My Current Weight Loss Plan

phillyman

New member
Some back ground info.....

Current Height = 5'10
Current Weight = 255lbs
Current Age = 29
Waist 42 relaxed
T-Shirt Size = 2XL but 3XL feels better

Ok so when I was 18 years old I was only 180lbs (size 34 waist), by age 21 I was up to 210, and I have packed on since then to be at my current weight of 255lbs. I eat basically whatever I want.....its not unusual for me to eat fast food twice a day. I drink coffee in the mornings, then switch to soda's and finally ice tea at night. I am 4 months away from being 30 years old and I want to drop some serious weight before then.

I have short term goals of 10lbs, but my long range goal is to drop down to 200lbs, possibly with the addition of 20lbs of muscle gain. Not too sure how easy this will be. I am looking to lose 3lbs per week, I have the following plan for cutting over 10,000 calories per week......tell me how it sounds.

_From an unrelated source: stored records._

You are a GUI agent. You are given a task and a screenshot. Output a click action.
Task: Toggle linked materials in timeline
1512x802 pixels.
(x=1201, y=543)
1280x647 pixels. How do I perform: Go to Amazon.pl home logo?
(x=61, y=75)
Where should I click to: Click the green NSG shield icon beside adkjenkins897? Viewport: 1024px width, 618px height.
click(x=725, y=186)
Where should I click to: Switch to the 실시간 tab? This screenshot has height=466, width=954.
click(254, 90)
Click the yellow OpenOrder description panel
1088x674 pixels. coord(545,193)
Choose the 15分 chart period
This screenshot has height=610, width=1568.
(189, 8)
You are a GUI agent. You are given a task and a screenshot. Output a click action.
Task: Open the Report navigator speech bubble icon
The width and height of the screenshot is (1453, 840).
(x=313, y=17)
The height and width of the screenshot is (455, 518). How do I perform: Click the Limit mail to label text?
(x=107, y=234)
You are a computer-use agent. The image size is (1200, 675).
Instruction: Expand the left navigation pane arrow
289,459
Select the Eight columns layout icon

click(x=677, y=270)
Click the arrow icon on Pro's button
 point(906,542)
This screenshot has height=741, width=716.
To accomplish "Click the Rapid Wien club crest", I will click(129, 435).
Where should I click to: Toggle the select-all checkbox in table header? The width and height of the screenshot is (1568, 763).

Cut all calories from drinks

750 calories per day times 7 days = 5250 Calories per week

Cut out my fast food intake

Roughly 3000 calories per week.....probably more though.

Start a walking plan

I work at a huge Estate, I have a 1.5 mile route set up that has hills....I am working up to walking it twice a day for a total of 15 miles per week.

I also have a weekend walk route in my neighborhood, 3 miles total......for an additional 6 miles per week.

Hitting the Gym

I plan to hit the gym three times per week, for strength training......my workout is split like this....

Tues = Arms and Abs
Wed = Chest and Back
Fri = Legs and Shoulders


So that is basically my weight loss plan for right now, at this point I am concentrating more on the exercising than the diet.....as I don't want to shock my body. I figure once I get a few weeks into this plan, that I can start scaling back on my food and seeing results.


Basically my plan breaks down like this.....

Sunday = 3 mile home walk
Monday = (2) 1.5 mile work walks
Tuesday = (2) 1.5 mile work walks, (Gym) Arms and Abs
Wednesday = (2) 1.5 mile work walks, (Gym) Chest and Back
Thursday = (2) 1.5 mile work walks
Friday = (2) 1.5 mile work walks, (Gym) Legs and Shoulders
Saturday = Sunday = 3 mile home walk

What do you guys think?
 
hmmm

750 cals are WAY to low, it may work in the short term but you will loose muscle and make it harder to reach your long term goals.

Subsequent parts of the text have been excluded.